Libby remembers her father’s blusterings but not her mother’s face.
Dalton Comfrey, the oil deliveryman, pulls up in his red, white and blue tank truck. Dalton picks up the route when Vern Lightfoot dies in 1966. He breaks a path through the knee-deep snow piled between the road and the basement tank fill pipe. Libby gives the window a smack to loosen its frozen casement. “Hiya, Dalton. Good to see ya. Needed that fill.”
“Hiya, Lib. How they hangin’?” This is their joke, well worn and polished from decades of familiarity. Dalton was four years behind her in high school. Dalton has never been inside the Pease house. Since graduation, Libby Pease has never seen Dalton except when he makes his oil deliveries. The oil man’s knee-high rubber boots he keeps packed with felt inserts. The felt gives him warmth and an increase in height honestly come by.
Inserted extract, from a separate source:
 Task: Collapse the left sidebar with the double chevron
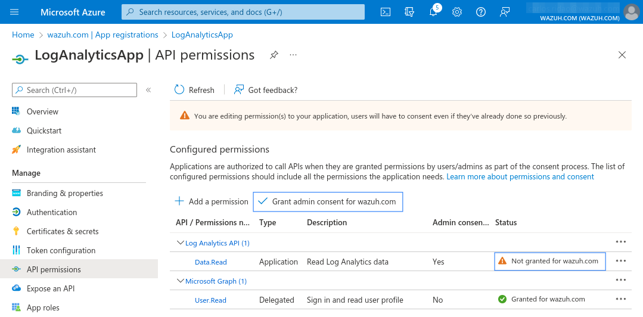[148, 90]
From a smoky hereafter of animal spirits and perpetual pemmican, the Algonquian spirit-priest clears his throat. “You and Dalton, the oil man. You were an item? In high school?”
“No,” says Libby. “We had other appointments to keep.”
As Dalton Comfrey’s truck departs down the hill Libby laces her sneakers for yet another run at the upstairs thermostats. As she tightens the second elaborate Turkish bow it strikes her that when her father was called to glory he hadn’t left the faucets dripping behind him.
“Thank you for the bone needle,” says Libby, this time to no one in particular. “I shall treasure it.” Libby stops in front of the tall pier-glass mirror at the foot of the parlor stairs and checks as usual to see if she is still there. “Like railroad tracks,” says Libby about her life, “...we all have our vanishing point.”
Libby thinks about the bloodied knees of the pilgrims at the shrine of St. James of Compostela and resolves to wear her red sneakers outside the house today. “This year I shall perhaps let the thermostats go to all hell,” says Libby Pease.